## Work order 1
According to the Disney earnings article, which Disney division had the company's biggest losses?
## Work order 2
Carry on the Disney earnings article past its final sentence.

## Text passage
Disney+ Surpasses 73M Subs, Carries Company to Q4 Success

Walt Disney Co. shares (DIS) saw a modest leap on Friday morning after a mostly positive earnings call on Thursday night that revealed that, while the company still suffered a $0.20 loss per share and a a 23% drop in revenue, it was able to beat expectations in both areas, which forecasted a $0.71 loss per share and $777M loss in profit, as opposed to $710M.

Much of this success was due to the company’s budding streaming service, Disney+, which had smashed expectations and surpassed 73 million subscribers in just its first year, a number that it was, modestly, expected to reach by 2023-24.

The success of the streaming service, fueled by the massively popular Star Wars original series, The Mandalorian, was so pronounced that it was able to offset COVID-19 related losses, in just about every other division of the company.

As to be expected in a year that ravaged the tourism and hospitality industries, Disney’s biggest losses came from the Parks and Resorts division where the company estimates that it lost a net total of $2.4B in the fourth quarter alone. While most of Disney’s theme parks and resorts were able to re-open after the initial outbreak and continue operation – save for the California resort and now Disneyland Paris – they were forced to limit capacity and enforce strict social distancing standards which, in turn, limited potential profit.

## The data
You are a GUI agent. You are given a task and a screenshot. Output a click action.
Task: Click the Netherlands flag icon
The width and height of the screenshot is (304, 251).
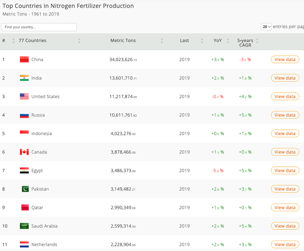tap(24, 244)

--

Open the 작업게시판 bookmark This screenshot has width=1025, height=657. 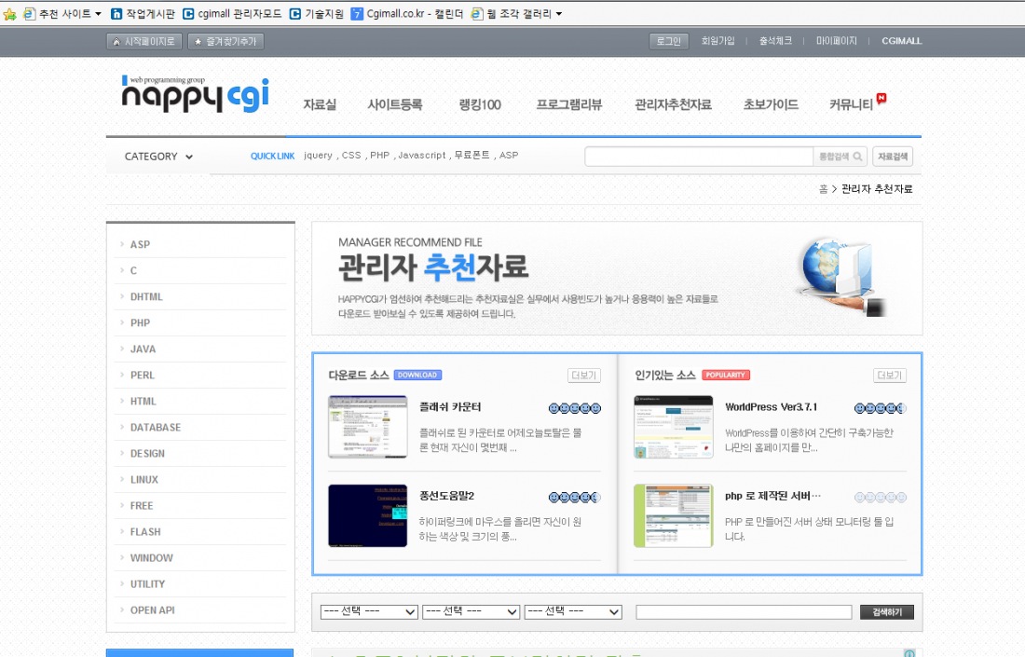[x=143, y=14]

## Answer 1
The Parks and Resorts division

## Answer 2
Additionally, the company saw a similar decline in Studio Entertainment, as they’ve been unable to release highly anticipated movies like Marvels’ Black Widow and The Eternals and were forced to release the live-action remake of the fan-favorite animated movie Mulan as a Premier Access Title on Disney+. Subscribers were given access to the film if they paid an additional $29.99 fee.

Disney CEO Bob Chapek was optimistic regarding the film’s domestic release on the streaming service, saying yesterday that he was “pleased with the results of Mulan as a Premier Access title” noting “positive results” and added “there’s going to be a role for [more Premier Access titles] strategically in our portfolio of offerings.”[.]. While he didn’t offer any numbers, it’s possible that information will be revealed during Disney’s investor day on December 10.

The film didn’t see such positive results in countries where is was able to be released in theaters, though, as Mulan didn’t play as well as the company was hoping in China, pulling in just $40.7M in the titular character’s home country and $66.8M in total overseas.

As of midday, shares of Disney have come off their highs and settled at around $138, up a modest 1.8% on the day.